Interverranno:
Marina Gargiulo, Responsabile opere XX secolo, Pinacoteca di Brera-Palazzo Citterio
Massimo Cultraro, Archeologo CNR e professore dell’Università di Palermo
Giulio Paolucci, Direttore MAEC Cortona
Odette D’Albo, Università Cattolica di Milano e conservatrice collezioni d’arte Credem
William Bernardi (1915-1980), maestro e “archeologo per passione”, ha un ruolo significativo nella ripresa delle ricerche sul campo nell’immediato secondo Dopoguerra, nel territorio di Reggio Emilia e Parma.

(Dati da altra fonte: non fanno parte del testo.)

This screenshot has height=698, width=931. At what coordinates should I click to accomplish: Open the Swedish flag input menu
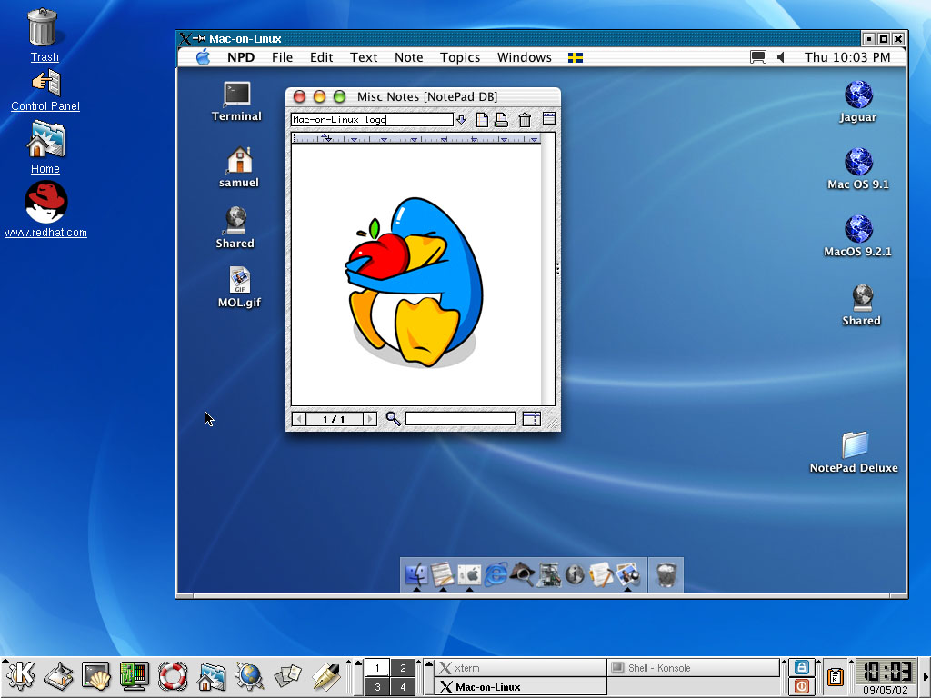(x=576, y=57)
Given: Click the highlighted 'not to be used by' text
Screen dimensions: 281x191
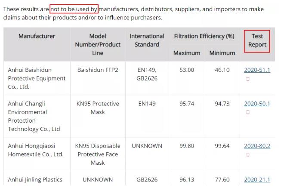Looking at the screenshot, I should [x=74, y=9].
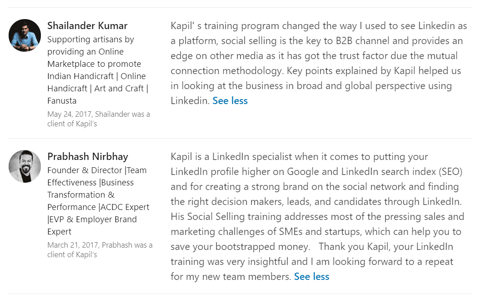This screenshot has height=299, width=482.
Task: Click the Shailander Kumar name link
Action: [x=87, y=26]
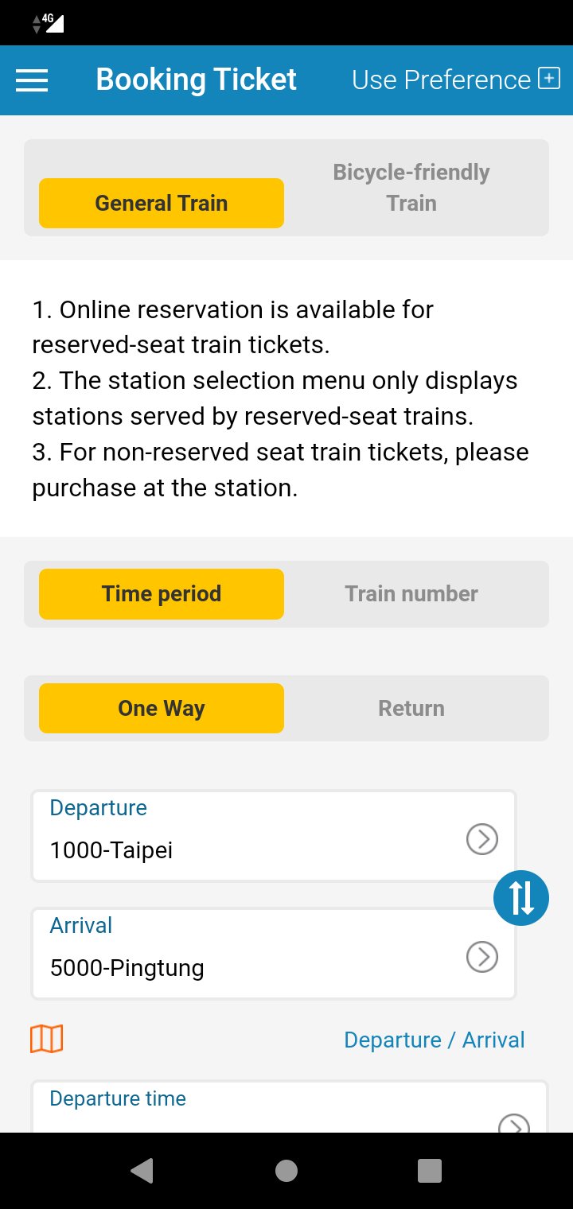This screenshot has height=1209, width=573.
Task: Choose the One Way trip option
Action: coord(162,709)
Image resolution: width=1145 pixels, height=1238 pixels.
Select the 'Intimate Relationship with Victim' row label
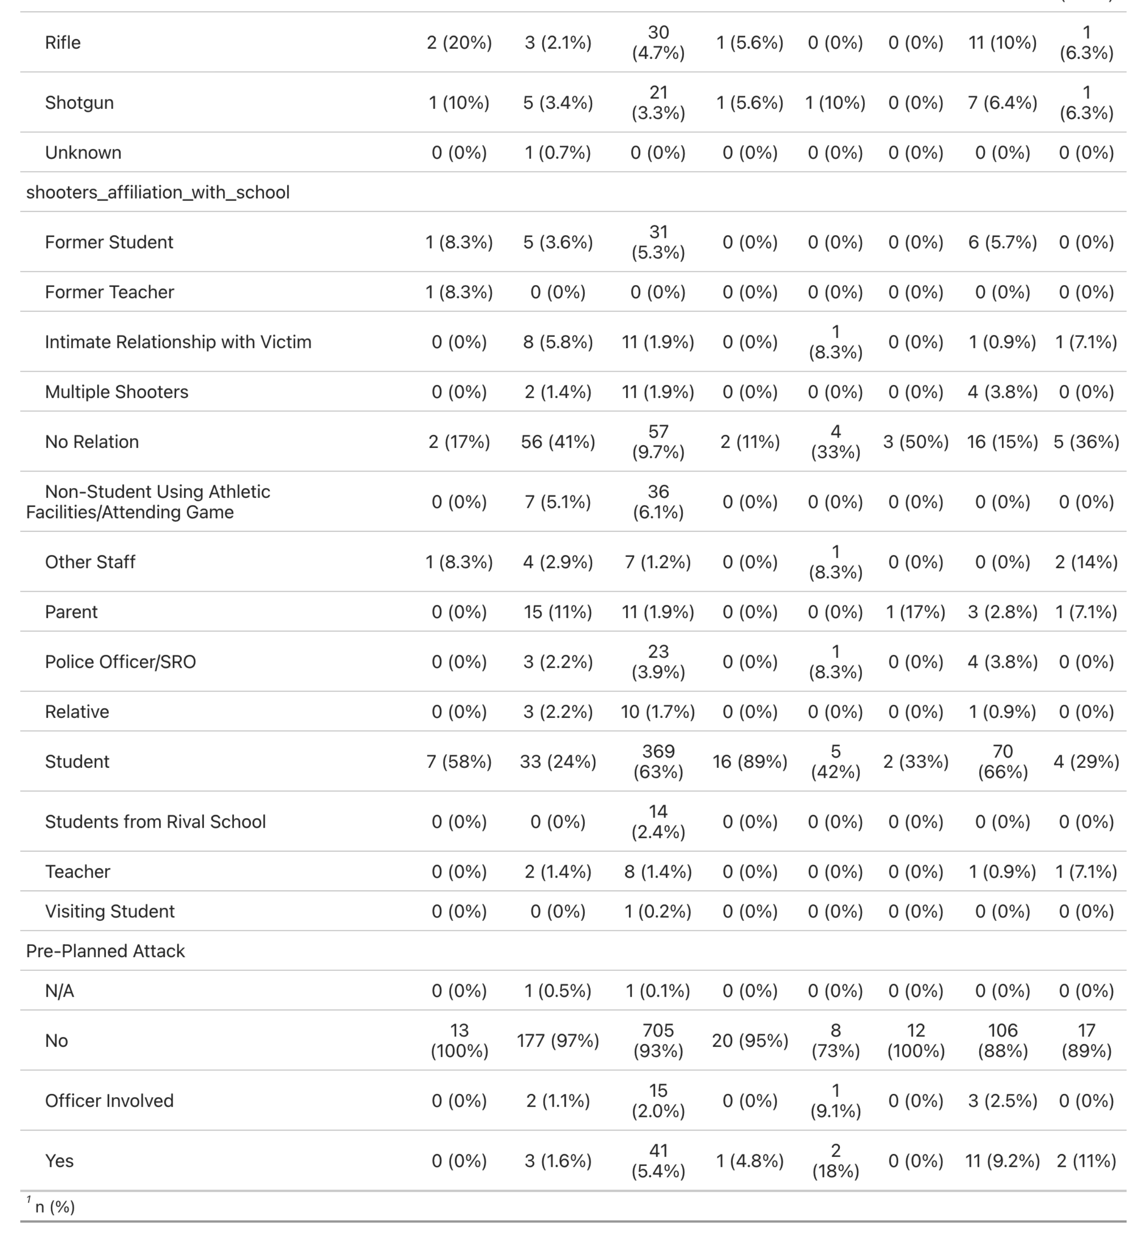pos(178,342)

Muovendosi sulle orme di don Gaetano Chierici, padre della Paletnologia italiana, negli anni quaranta e cinquanta Bernardi compie esplorazioni portando l’attenzione degli studi su nuovi siti archeologici e collabora con le istituzioni preposte alla tutela. Durante le ricognizioni coinvolge i suoi allievi, che lo chiamano, affettuosamente, “il maestro dei sassi”.
Negli anni sessanta Bernardi si interessa, attraverso una serie di viaggi, all’archeologia greca, passione che lo porta in seguito ad essere in contatto con alcune figure di particolare rilievo nel panorama culturale milanese, tra le quali spicca l’eclettico collezionista Lamberto Vitali. Il volume ripercorre il contributo di Bernardi alla ricerca archeologica, dal Paleolitico all’Alto Medioevo, ricostruito anche grazie alla pubblicazione di materiale d’archivio inedito.
Ingresso libero fino a esaurimento posti.